Funded by the State of Saxony-Anhalt – for digital sovereignty
With its "Saxony-Anhalt Digital 2030" strategy, the state is pursuing the goal of establishing a strong digital economy and a modern, future-proof administration. Artificial intelligence plays a central role in this – it opens up enormous potential, but also brings challenges: the protection of personal data, the traceability of decision-making processes, and control over where and how data is processed.
Our goal is to strengthen digital self-determination in Saxony-Anhalt in a sustainable manner: We want to enable organizations to use data and technologies in a way that complies with European legislation – traceable, auditable, and compliant.
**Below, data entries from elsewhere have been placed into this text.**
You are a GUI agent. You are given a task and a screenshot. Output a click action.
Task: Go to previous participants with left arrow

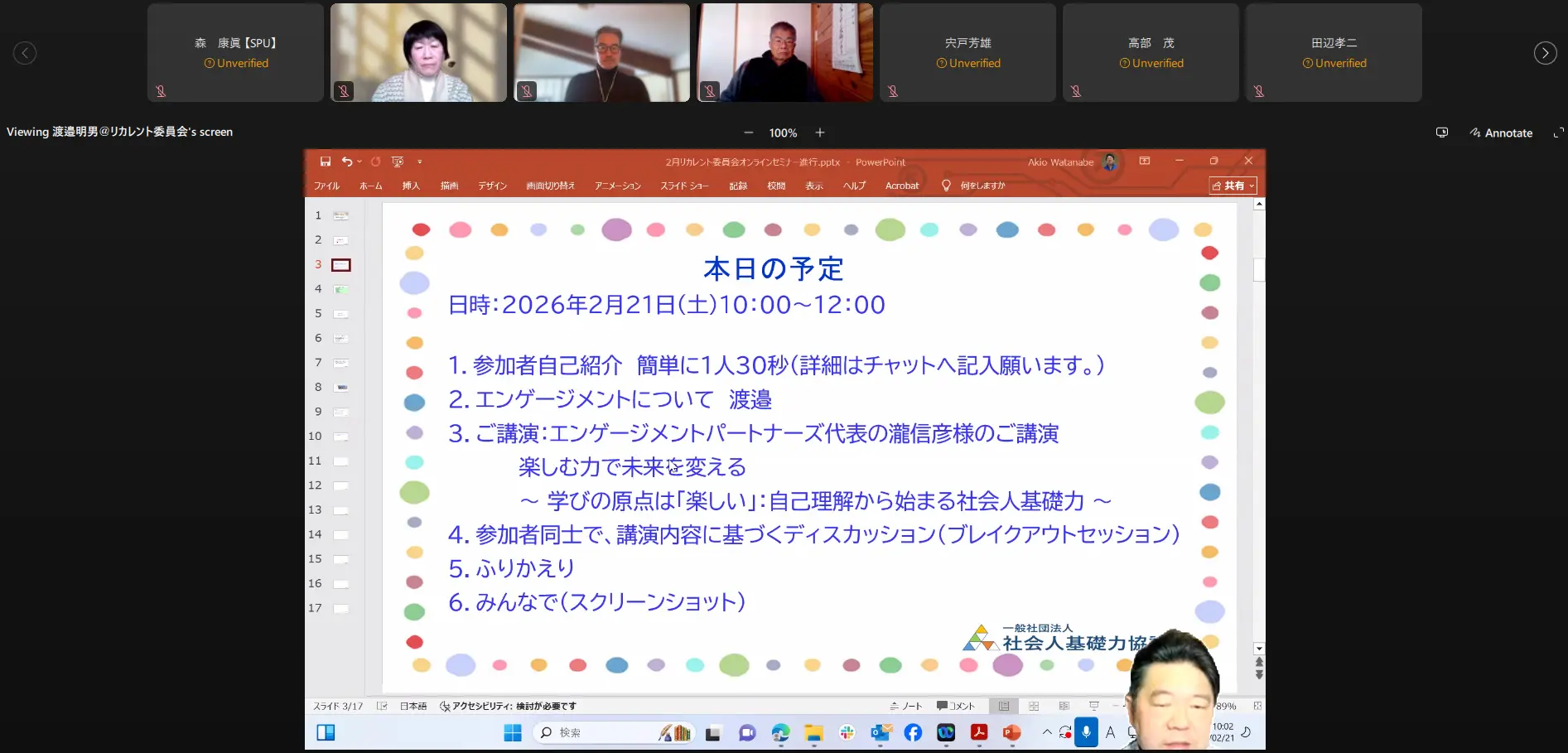point(25,53)
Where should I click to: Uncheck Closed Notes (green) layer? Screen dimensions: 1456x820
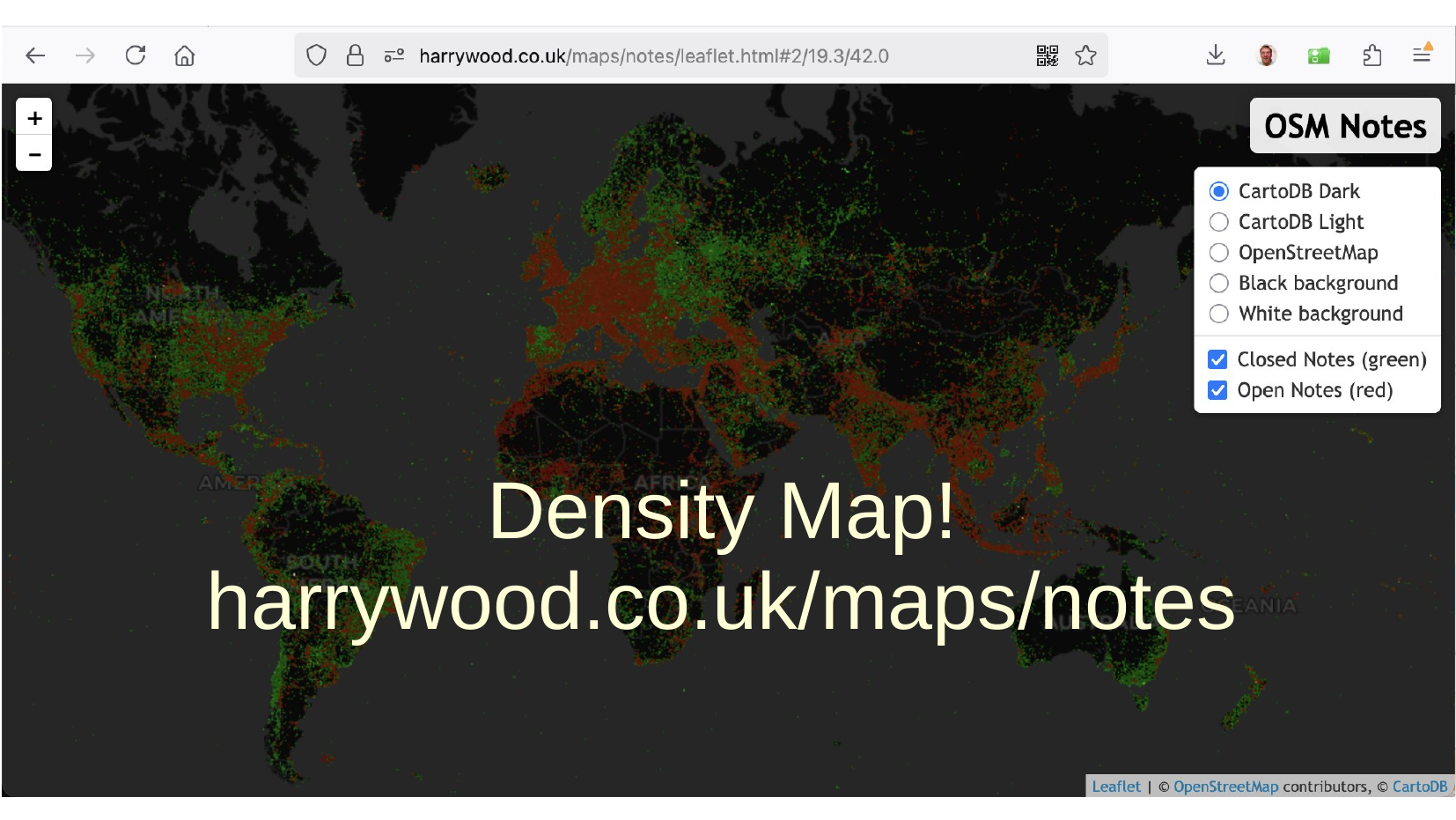[1217, 359]
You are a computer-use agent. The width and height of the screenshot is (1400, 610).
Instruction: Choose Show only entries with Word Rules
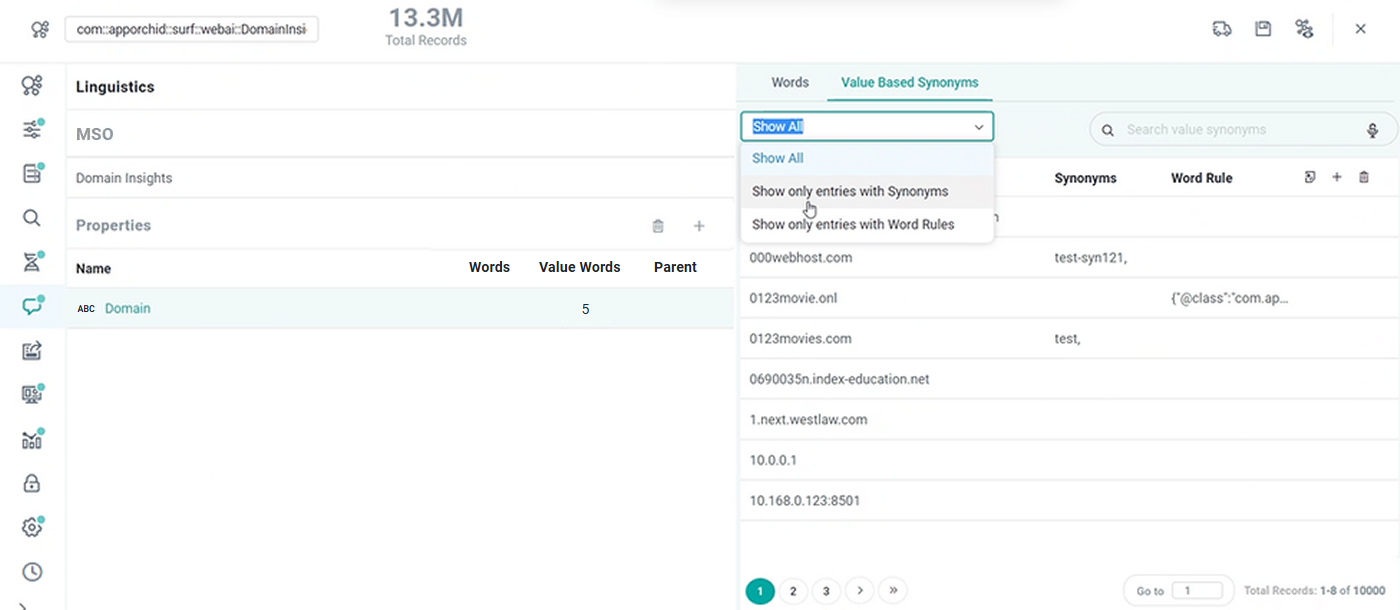(853, 225)
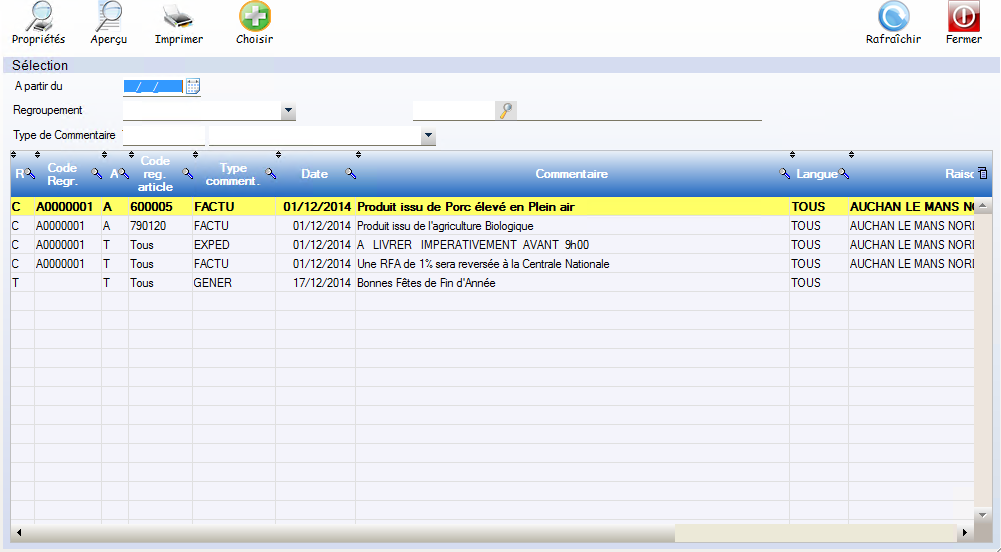This screenshot has height=552, width=1001.
Task: Click the horizontal scrollbar right arrow
Action: point(964,532)
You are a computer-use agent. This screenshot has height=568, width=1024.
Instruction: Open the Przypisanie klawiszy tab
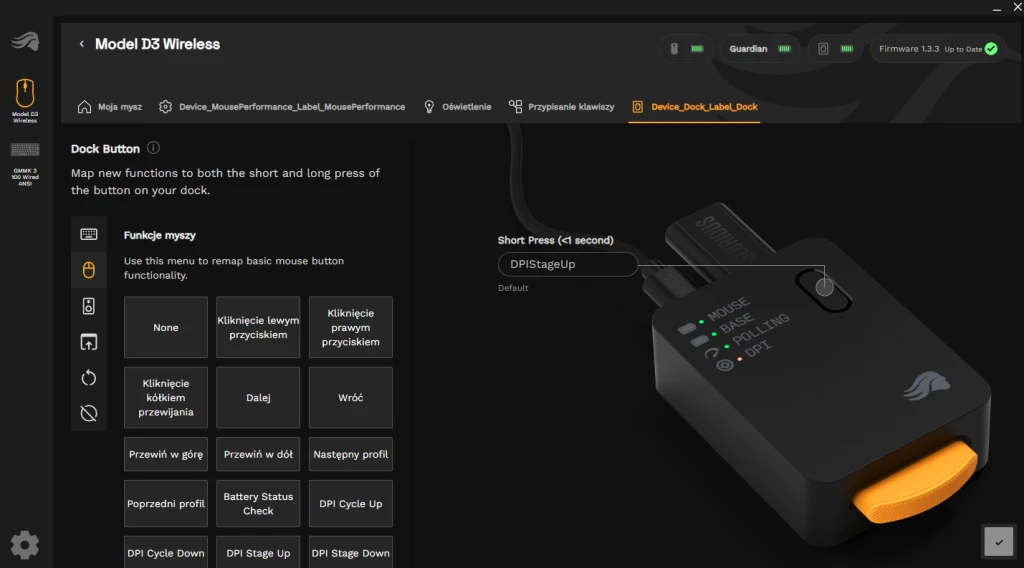(561, 106)
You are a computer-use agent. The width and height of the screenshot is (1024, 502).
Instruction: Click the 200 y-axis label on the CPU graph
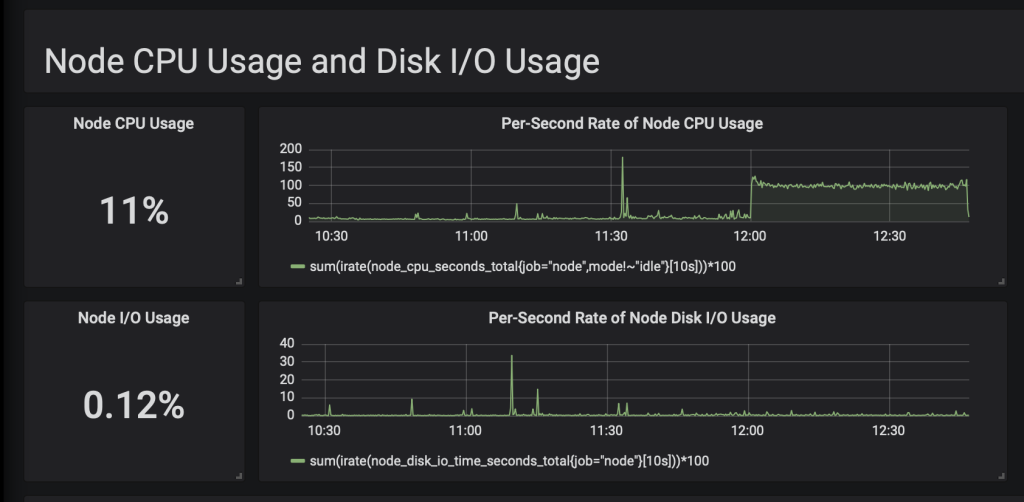(x=291, y=149)
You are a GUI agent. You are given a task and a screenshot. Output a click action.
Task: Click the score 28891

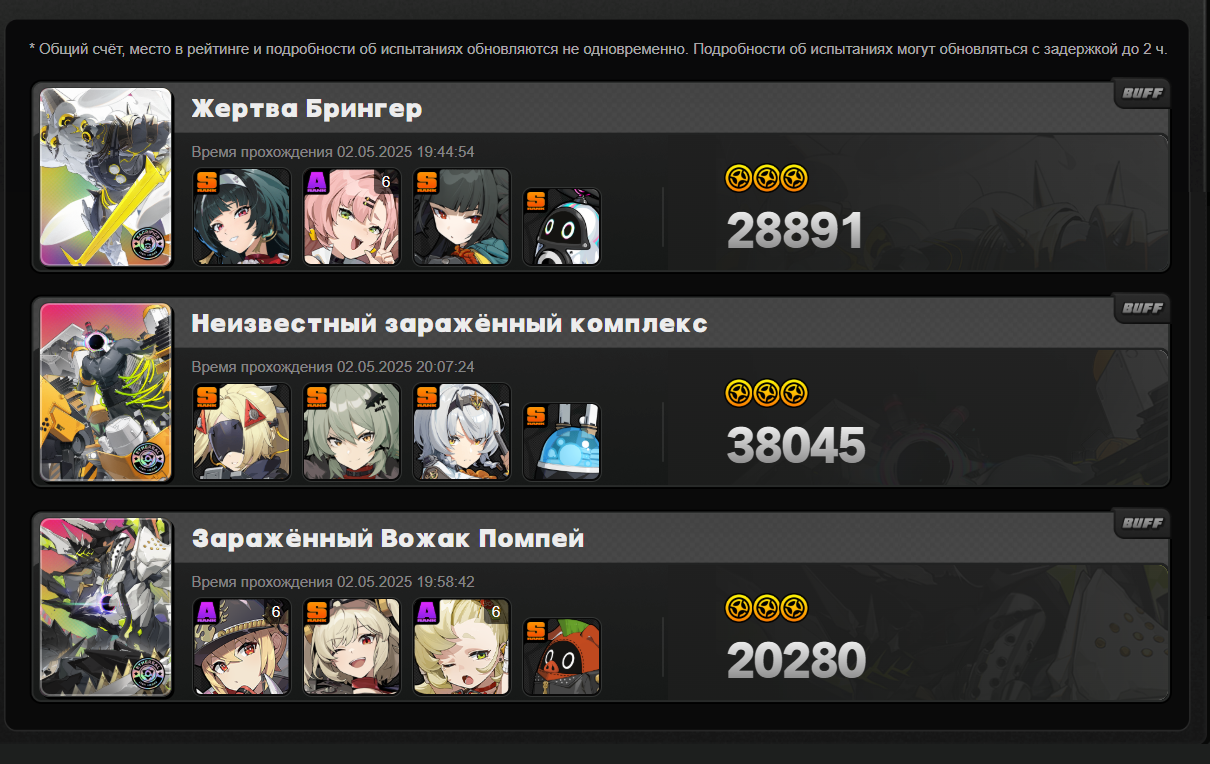coord(795,231)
At the same time, we promote the development of innovative applications based on open standards that strengthen Saxony-Anhalt as a digital location in the long term.
A data privacy-compliant solution -
secure AI in the administration
Artificial intelligence (AI) can revolutionise public administration by automating routine tasks, making decisions easier and improving citizen service. With our data protection-compliant AI approach, administrative processes can be optimised without putting sensitive data at risk.
For example, our AI solutions make it possible to check and prioritise applications, automatically classify documents and monitor deadlines. Virtual assistants (‘office agents’) can support citizens and employees with various issues, while chatbots serve as a natural language interface. Our approach is to make administrations more efficient and transparent by using data protection-compliant AI solutions to improve services for citizens. We are convinced that our dedicated AI solution can actively support the digital transformation of public administrations.